会場で配られたMozilla Tシャツ  「Netscapeがソース公開!」。プログラマーでない私でさえ、なんだかワクワクしてしまった3月31日。今後のNetscape一般開発の窓口となる「mozilla.org」が主催したパーティーに、お祭り気分でいそいそと出かけてしまった。サンフランシスコのディスコSound Factoryで行なわれた「Mozilla Dot Party」には会場前から長蛇の列。ようやく入場してマスコットのモジラ人形やスクリーンに映るソースコードの列も見飽きた頃、なんだか変なことに気がついた。各部屋で流れるバンド演奏やディスコサウンドのほかには、何もイベントがないのだ! オープンソース魂はどこに? …と思っていたら、こんな企画が目についた。

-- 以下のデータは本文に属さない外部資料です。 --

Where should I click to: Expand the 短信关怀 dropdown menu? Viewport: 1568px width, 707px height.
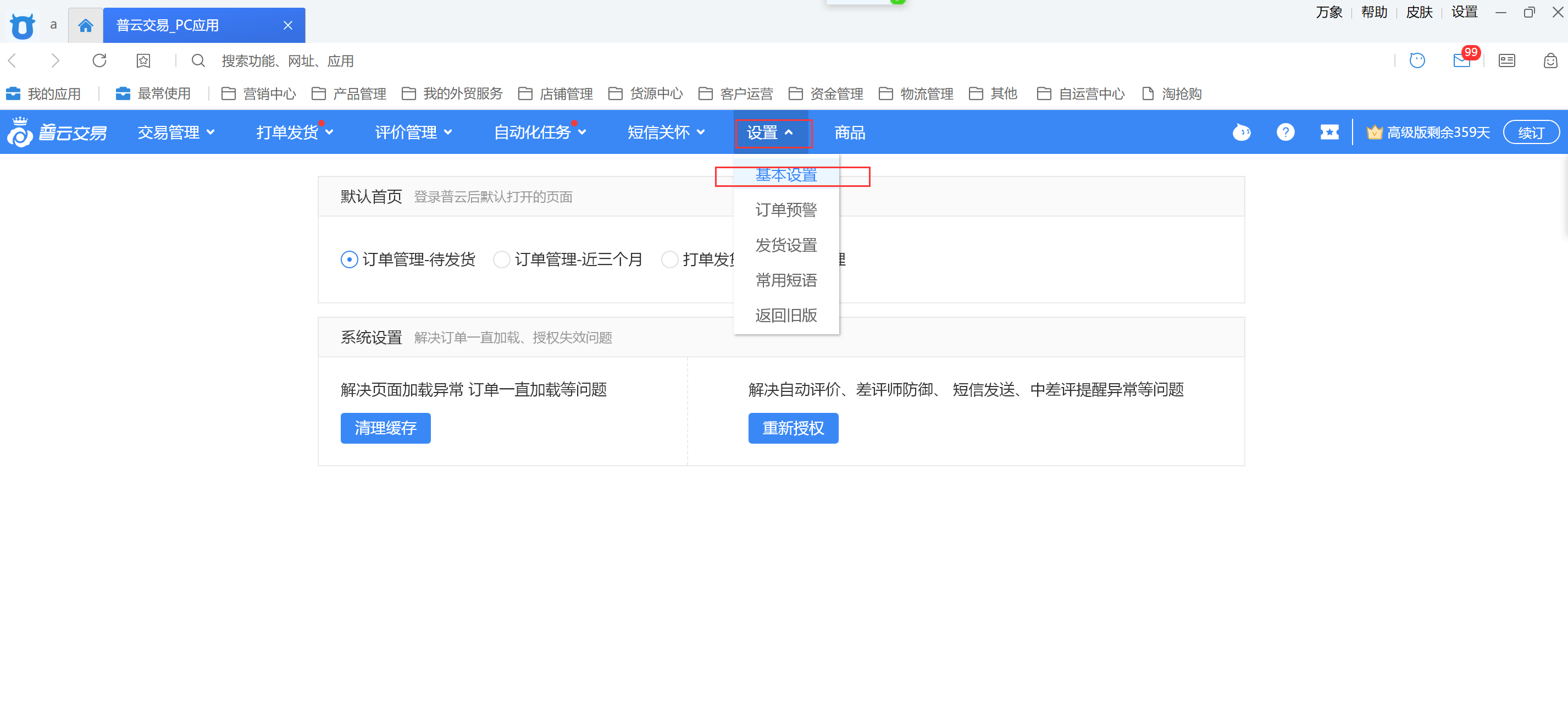666,132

 4月7日にO'Reilly出版主催で開催された「Freeware Summit」がそれだ。Netscapeのソース公開を機に、フリーソフト界の大御所たちが初めて一同に会し「ソースを公開してビジネスになるのか?」という一般メディアの質問に答えてくれたのだ。良いソフトを手早く作ることが先決であるフリーソフトにとって、ビジネスは後天的な産物であることが述べられ、それを実践して大手企業と渡り合ってきた生き証人が次々と紹介された。主催のO'Reilly氏をして「Heart & Soul of the Internet」と言わせるフリーソフトの立役者たち、それぞれの生き方もプロダクト同様情熱的だ。San Francisco Chronicle紙ではその幾人かの背景を紹介している。

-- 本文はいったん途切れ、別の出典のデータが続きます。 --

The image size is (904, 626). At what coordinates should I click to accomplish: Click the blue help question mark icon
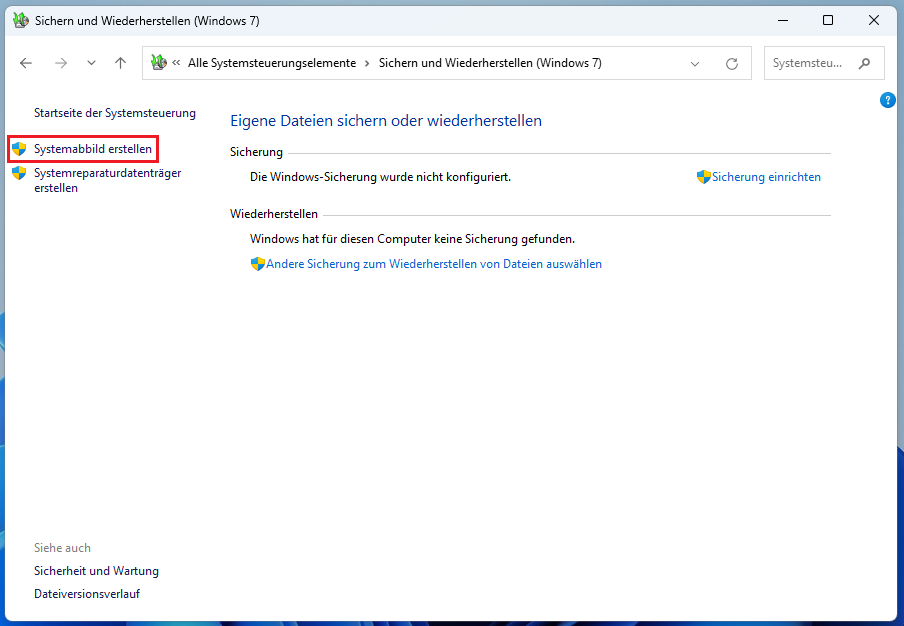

 「Perlは人間のための言語で、人間が機械に使われるためのものではない」。Perlを開発したLarry Wall氏は、実は宣教師になるのが天命と信じていた。アレルギー症でその夢を断念せざるをえなかったが、開発途上国の人々にプログラミングを教えたいという使命感を持っていたWall氏にとって、Perlは金銭にはかえられない財産だという。

 URLのドメイン名の裏に隠れるIPアドレスを管理するソフト「Bind」の責任者Paul Vixie氏のプログラミング歴はなんと12歳から。あまりに熱中しすぎて高校を中退、そのままコンサルティング会社のプログラマーになってしまった。Bindのメンテナンスの報酬はないが、彼にとっては貴重なライフワークだ。「手塩にかけたインターネットがジャンクメールに乱用されるのが最も不愉快」と言う。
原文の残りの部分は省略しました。